Goal of the exercise: Output every entry below word for word, without its pictures.

########

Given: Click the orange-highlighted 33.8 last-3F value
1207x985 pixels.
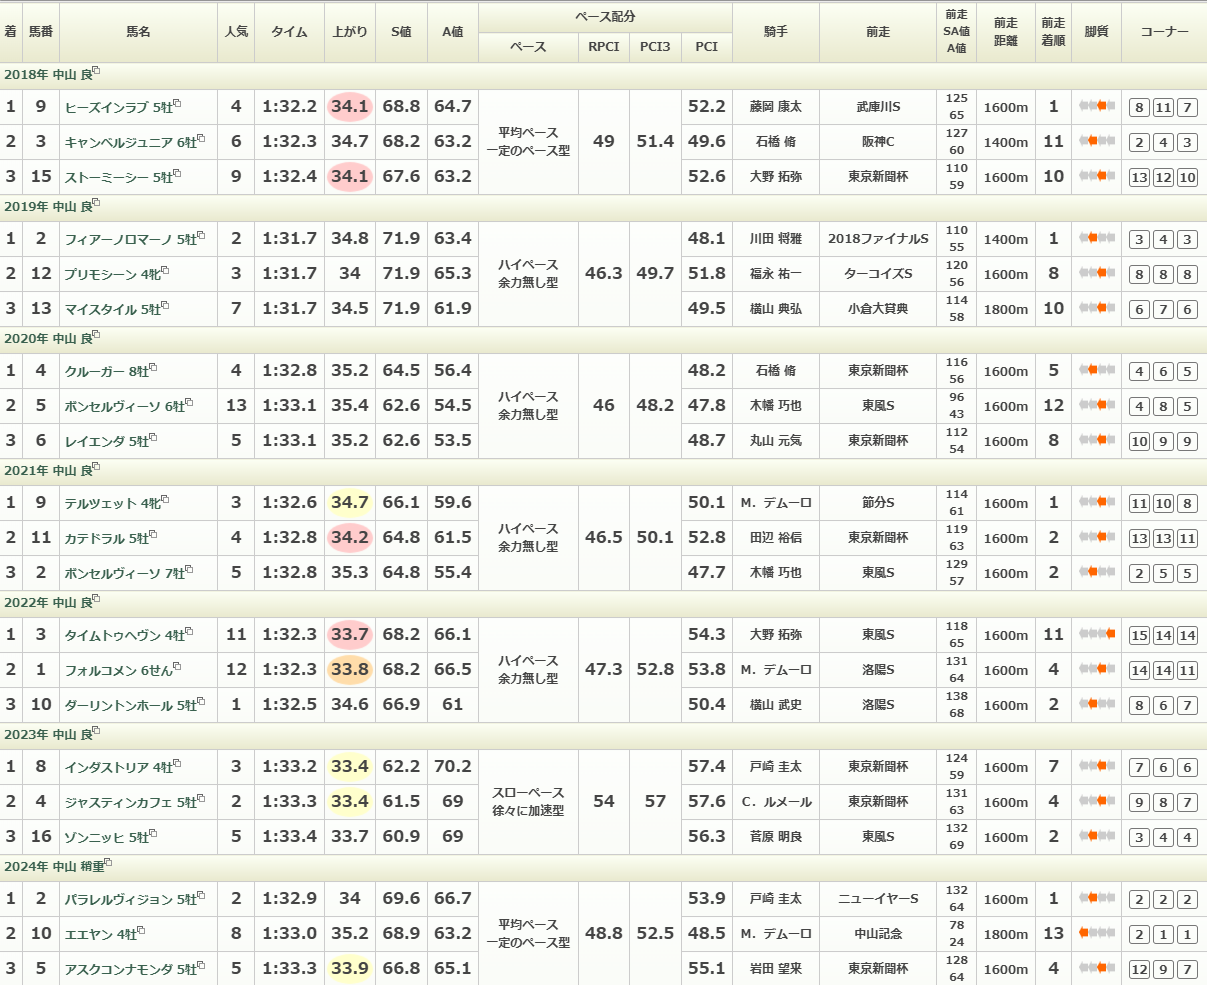Looking at the screenshot, I should tap(349, 669).
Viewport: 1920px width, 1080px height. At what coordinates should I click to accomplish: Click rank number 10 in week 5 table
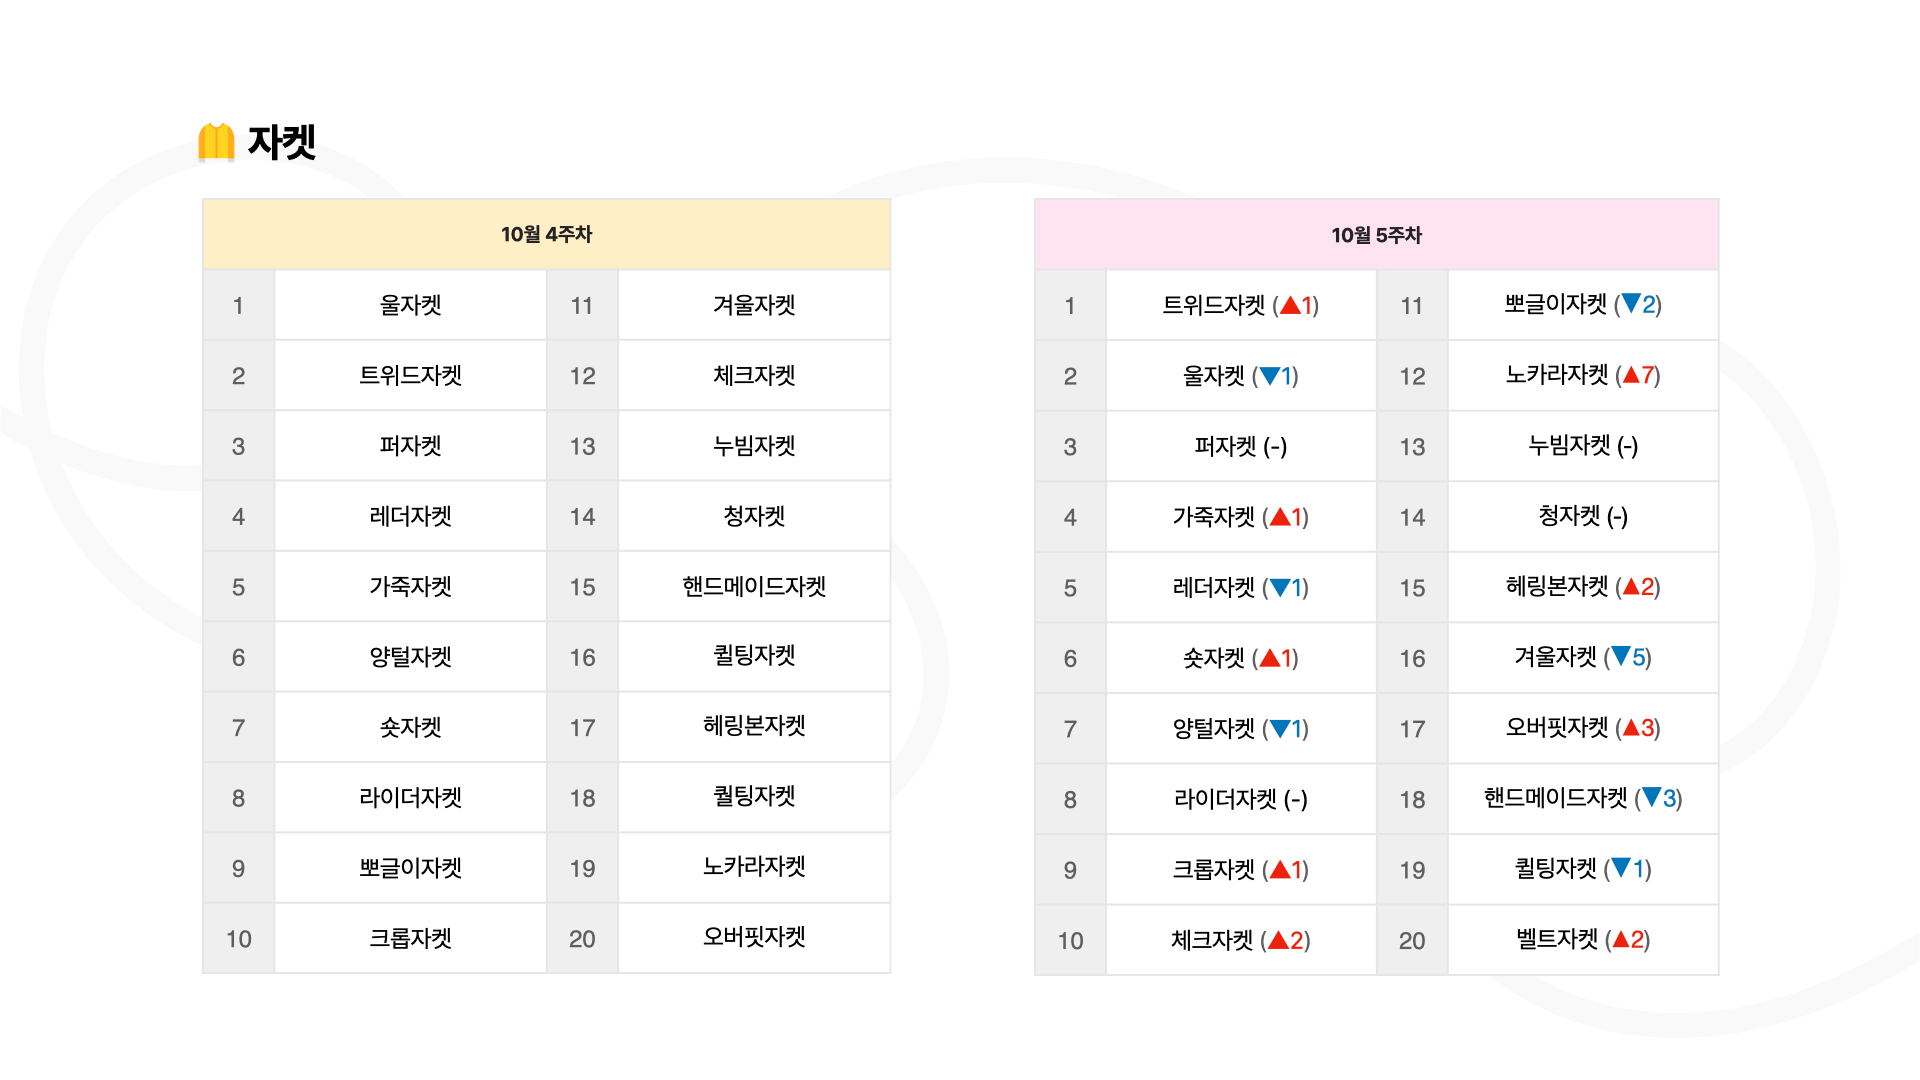tap(1070, 941)
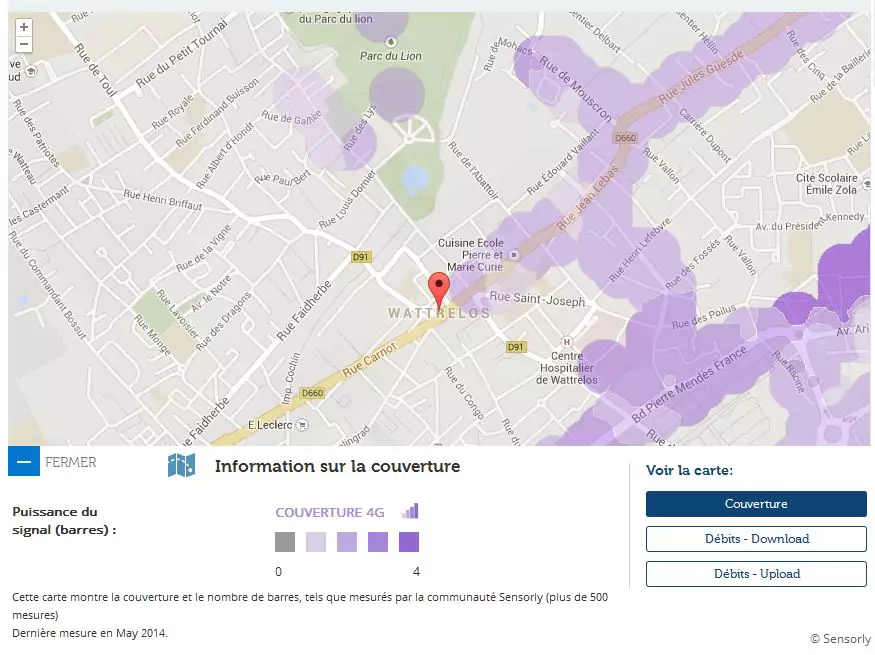
Task: Click the COUVERTURE 4G heading
Action: (330, 512)
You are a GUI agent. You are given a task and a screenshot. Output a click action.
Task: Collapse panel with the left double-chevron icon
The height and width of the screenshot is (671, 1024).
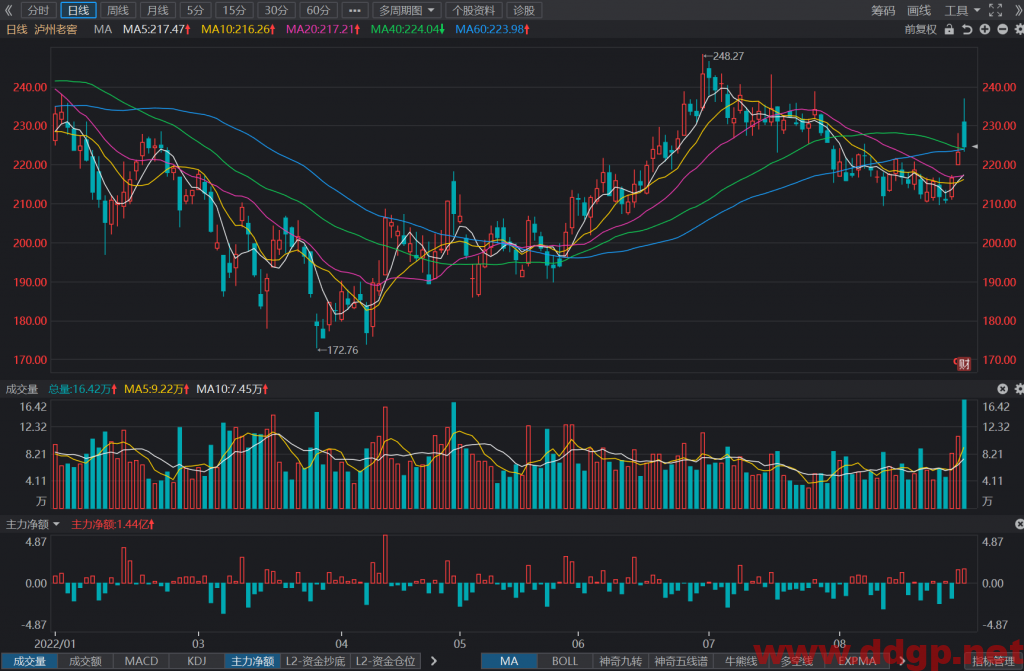click(x=8, y=10)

########

Expected output:
Given: Click the orange-highlighted 33.8 last-3F value
1207x985 pixels.
Looking at the screenshot, I should tap(349, 669).
Viewport: 1920px width, 1080px height. At what coordinates should I click to accomplish: Click rank number 10 in week 5 table
tap(1070, 941)
Task: Click the COUVERTURE 4G heading
Action: (330, 512)
You are a GUI agent. You are given a task and a screenshot. Output a click action.
Task: Collapse panel with the left double-chevron icon
The height and width of the screenshot is (671, 1024).
click(x=8, y=10)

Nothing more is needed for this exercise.